Similarly Requested DVDs
Excellent production of a good story
R. Swanson | New Mexico | 05/25/2008
(4 out of 5 stars)
"I haven't read the novel, Coming Home, nor any of Pilcher's work, so I can't compare the film to the book. Having read the other viewers' reviews, I gather that true Pilcher novel fans might be disappointed in the film. For others, who just want an entertaining few hours, this might do well. I picked it up because Peter O'Toole's face was on the cover and I figured he wouldn't be a part of anything that was too bad.
The story covers a period in the life of a young girl, Judith Dunbar, as she enters boarding school in England when her mother and sister go to Singapore to join her father. It is in the years leading up to WWII. (In the early scenes she is played by the radiantly gorgeous young Keira Knightly.) At school she becomes best friends with Loveday Carey-Lewis, a spirited girl from a fabulously wealthy family in Cornwall. She spends most of her holidays with this family and they take her in as one of their own. We are treated to magnificent views of the area and the pleasures of the lifestyle of the privileged. Peter O'Toole plays a small role as the father of Loveday but he steals every scene he appears in. It's almost worth sitting through the very long video to see him.
Joanna Lumley is almost his equal as his glamourous, amazing wife.
The story progresses as Judith matures, and faces the problems that beset a young woman. (The transition from Keira Knightly to the much less beautiful Emily Mortimer is a shock, but we soon grow used to her and come to admire her excellent moral qualities, which sort of make up for the lack of luster.) When the war breaks out life changes for everyone and the difficulties become enormous. At one point I wondered how poor Judith could take one more blow, but she shows, as they all do, the amazing quality of staunch fortitude for which the British have become famous. One of the main things I took away from the video was the experience of everyday people during that war. As an American who has not had any first hand experience with war, I am truly humbled to think of what others have endured.
There are some moments which, for me, were overly melodramatic, most notably the suicide. And it seemed that Judith's choice of eventual mate was telegraphed early on in the film so there was no surprise there. (I understand that it was different in the book.)
This is not Shakespeare and if you don't expect King Lear you might be pleasantly surprised by an earnest presentation of a story that contains some interesting characterizations of what could have been real people in an era not that far removed from our time.
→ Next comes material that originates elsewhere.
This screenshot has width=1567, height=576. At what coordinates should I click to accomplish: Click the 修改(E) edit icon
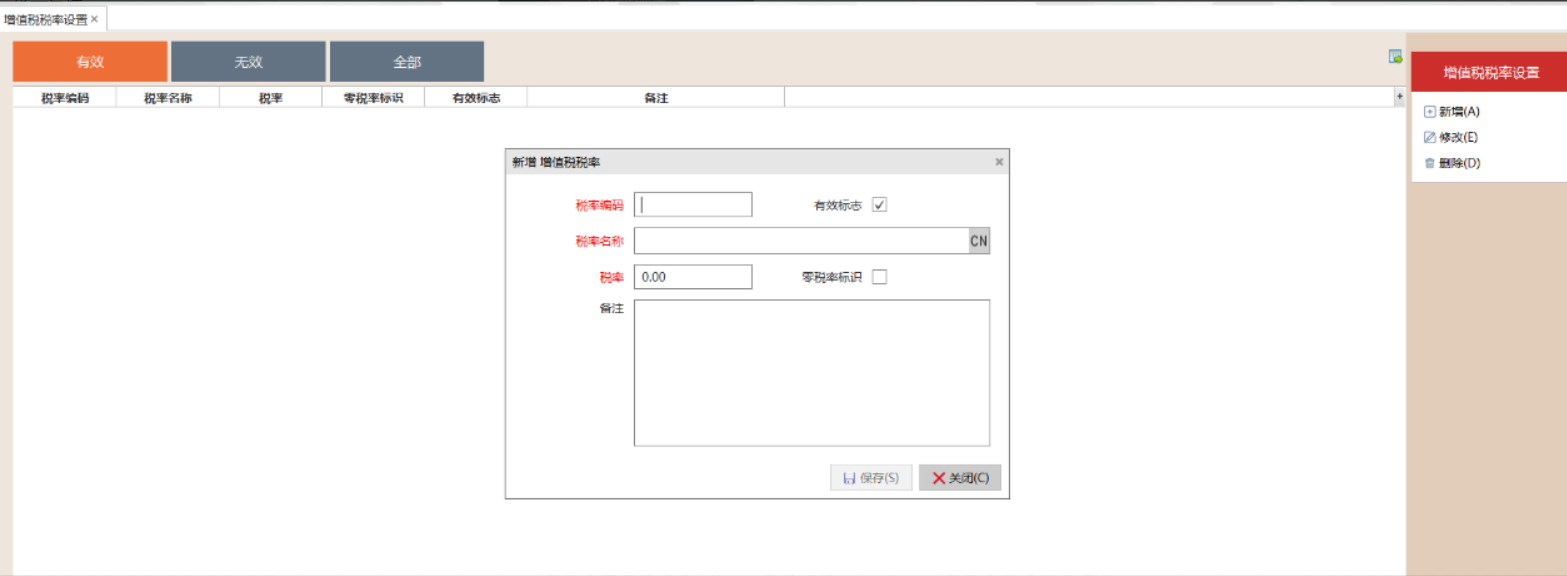[x=1429, y=138]
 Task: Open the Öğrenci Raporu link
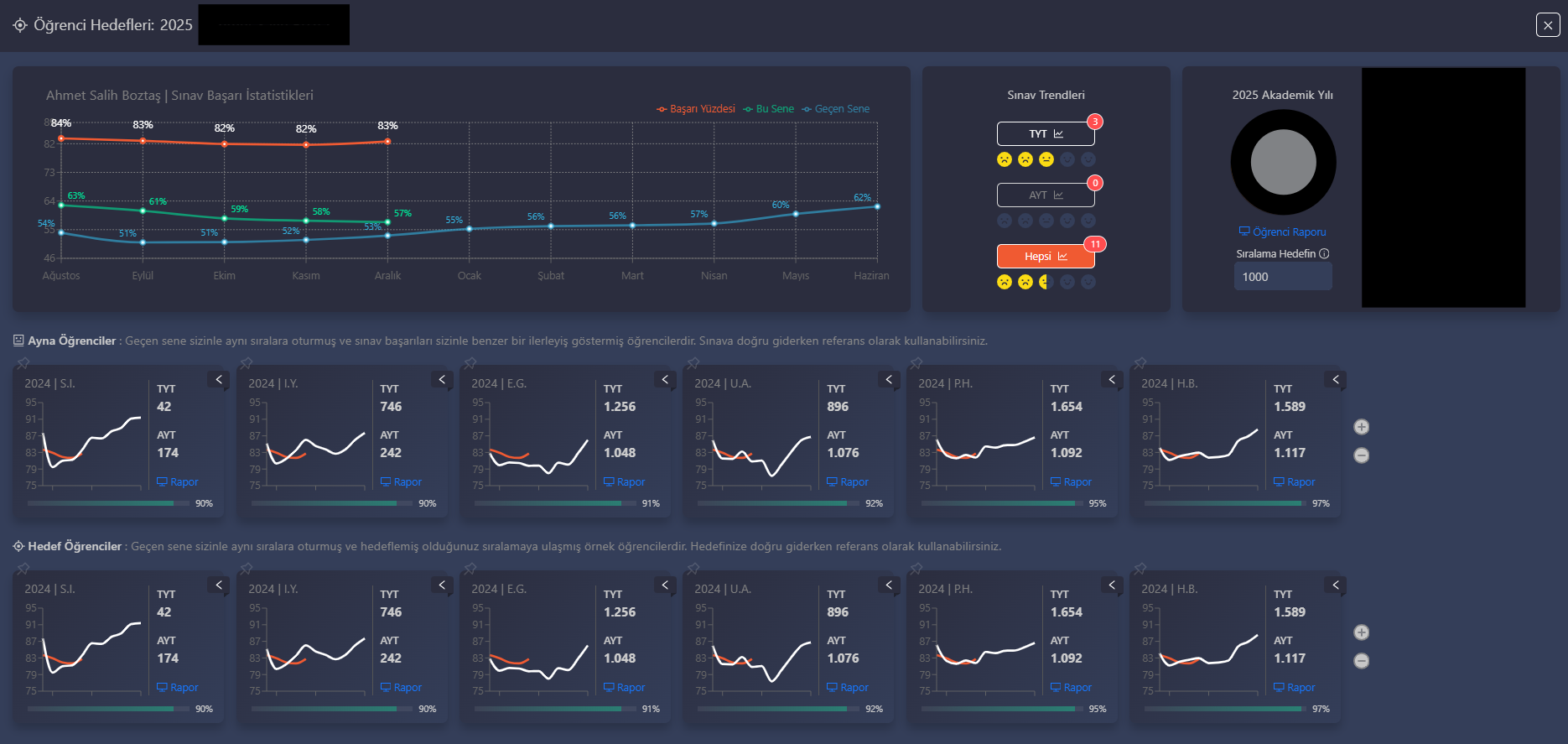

I enjoyed it."
An Enjoyable Mini-Epic
David | Houston, Texas, USA | 08/18/2010
(5 out of 5 stars)
"We watched a rental copy of this movie at the request of my wife who had read the book; I had not and was watching it for the first time without that background. The happy results were that we both so enjoyed the movie that we have decided to buy our own copy. We have discovered that rental is an efficient way of disposing of movies that are not good or just worth one watching tops.
This movie "introduces" the young 13 year old Keira Knightley as the young Judith and I will admit it took some mental adjustment when the Judith character was suddenly played by Emily Mortimer although she also does a compelling job as the older Judith. Having made the adjustment I do not expect to have to do that again.
There are some nude scenes involving sexual situations which make this movie unsuitable for children; I would not show it to any but adults. These scenes are relatively brief and are part of the development of the story.
The relationship between Colonel Edgar Carey-Lewis, played by Peter O'Toole and his wife Diana Carey-Lewis, played by Joanna Lumley is handled with touching skill; I was touched by the poignancy of their marriage and their determination to make the best of it.
If you enjoy English drama set during WW II you will likely enjoy this one too; I know we did!"